The National Bank of Hungary’s Monetary Council decided to raise the O/N central bank deposit rate by 10 bp to -0.05% at a monthly policy meeting.
The decision caused the “interest rate corridor” – the difference between the O/N deposit rate and the rate for the central bank’s O/N collateralised loan – to narrow from 105 bp to 95 bp and marked the first tightening in years. However, at a press conference after the meeting, central bank governor György Matolcsy said the tightening did not signal the start of a new monetary policy cycle. He said the NBH had taken the “necessary” and “sufficient” steps to achieve the inflation target, adding that the nature and character of monetary policy would remain loose.

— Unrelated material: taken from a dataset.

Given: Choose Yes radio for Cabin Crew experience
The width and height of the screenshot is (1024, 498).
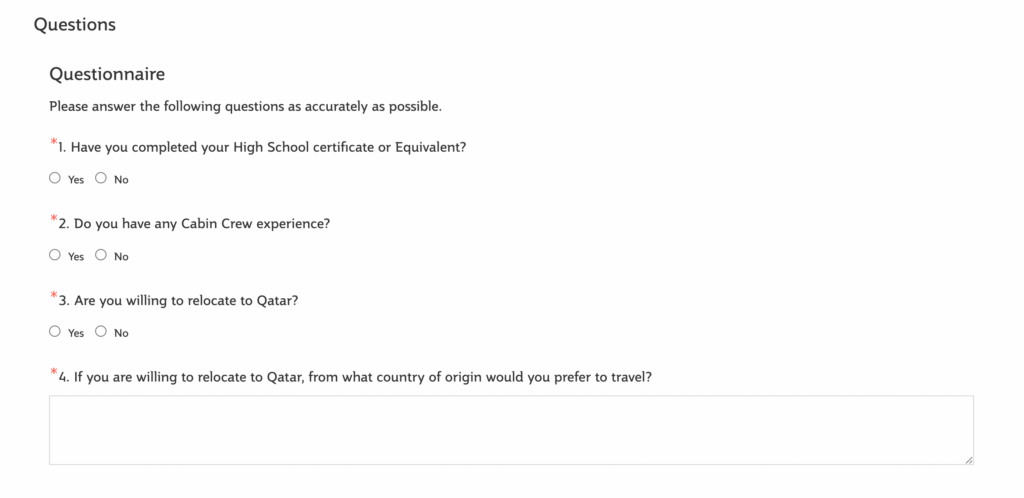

The Council left the O/N collateralised central bank loan rate as well as the base rate, which is paid on mandatory reserves, unchanged at 0.90%. The Council has left the base rate on hold since signalling an end to an easing cycle at a policy meeting in the spring of 2016. Afterward, the rate-setters used targeted, unconventional instruments to ease monetary policy further. However, after recent policy meetings, the Council has said it is “prepared for the gradual and cautious normalisation of monetary policy”.
At the policy meeting, the Council set the amount of liquidity to be crowded out from central bank instruments at “at least” 300 billion-500 billion forints, down from 400 billion-600 billion forints in Q1. The rate-setters take the level into account when setting the stock of central bank swap instruments.
The Council acknowledged in the statement that the NBH had “met its inflation target” as its measure of core inflation excluding indirect tax effects, an indicator of underlying inflation, rose to 3% at the beginning of 2019.
The Council said inflation “will fluctuate around” the 3% target in the coming quarters, while the measure of core inflation excluding indirect tax effects is “expected to continue to rise until the autumn months and then to decline from the end of 2019″.
The Council also noted that “persistently buoyant” domestic demand is boosting the pace of price increases, while weakening external activity is restraining that pace, and said it would assess the effects of this “dichotomy” on the maintenance of price stability over the 5-8 quarter horizon of monetary policy.
“The monetary policy stance will continue to be accommodative, economic agents’ financing costs will remain favourable,” the Council said, adding that it applies a “cautious approach” to policy decisions and relies “mainly” on the macroeconomic and inflation projects in the NBH’s quarterly Inflation Report.